8,           Create the range [0 1 .. 7] of possible starting positions
             We can leave the string positions [0 2 4 6] in since it doesn't matter
q{ ... }/    For each character in the input...
  ~2*          Evaluate as integer and double, mapping "1234" -> [2 4 6 8]
  f{ ... }     Map over our possible current crank positions with the string
               position as an extra parameter
    _@-          Calculate (string - crank), giving some number in [-7 ... 7]
    _z           Duplicate and absolute value
    F8b          Push 15 base 8, or [1 7]
    &,           Setwise intersection and get length. If (string - crank) was in
                 [-7 -1 1 7] then the move was valid and this evaluates to 1, otherwise 0
    @@+          Calculate ((string - crank) + string)
    8,=          Take modulo 8, giving the new crank position. x%y in Java matches the
                 sign of x, so we need to do ,= (range + index) to get a number in [0 .. 7]
    *            Multiply the new crank position by our previous 0 or 1
  0-           Remove all 0s, which correspond to invalid positions

The stack is then automatically printed at the end. Any possible ending positions will be in the output, e.g. for the input 1 the output is 31, which means the crank can end facing either left or up.

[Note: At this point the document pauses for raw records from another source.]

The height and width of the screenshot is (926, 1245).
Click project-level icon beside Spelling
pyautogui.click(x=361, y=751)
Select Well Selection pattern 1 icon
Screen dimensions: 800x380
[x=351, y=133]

If only CJam had filter with extra parameter...


Edit: Temporarily rolling back while I convince myself that this 29-byte works:

8,q{~2*f{_@-_7b1#@@+8,=|}W-}/

Pyth, 30 27 bytes

f!-aVJ.u%-ysYN8zTtJ,1 7cR2T

Here's the idea:

 1.5  1  0.5
              
  2       0
 
 2.5  3  3.5

The crank is always at a half-integer position c. At each step, we reflect it over an integer position note n by setting c = 2*n-c. If n is valid, c changes by ±1 mod 8. If n is invalid, c changes by ±3 mod 8. We cumulatively reduce over the input to collect all values of c, and then see if all notes were valid. We do this for every starting value of c, because it's shorter than checking just the ones adjacent to the first note.

Formatted:

f
  ! -
      aV J .u
              % -
                  y s Y
                  N
                8
              z
              T
         t J
      ,
        1 
        7
  cR2 T

Test suite.


Haskell, 93 88 87 bytes

any(all(\(a,b:c)->1>mod(a!!1-b)4).(zip=<<tail)).mapM((\a->[[a,a+1],[a+1,a]]).read.pure)

This evaluates to an anonymous function that takes a string and returns a boolean. Test suite here.

Explanation

The idea is that the lambda on the right maps a number a to [[a,a+1],[a+1,a]], the two possible "moves" that take the crank over that number, according to the following diagram:

  1 (2) 2

(1/5)  (3)

  4 (4) 3

In the main anonymous function, we first do mapM((...).read.pure), which converts each character to an integer, applies the above lambda to it, and chooses one of the two moves, returning the list of all resulting move sequences. Then, we check if any of these sequences has the property that the second number of each move equals the first number of the next modulo 4, which means that it's a physically possible sequence. To do this, we zip each move sequence with its tail, check the condition for all the pairs, and see if any sequence evaluates to True.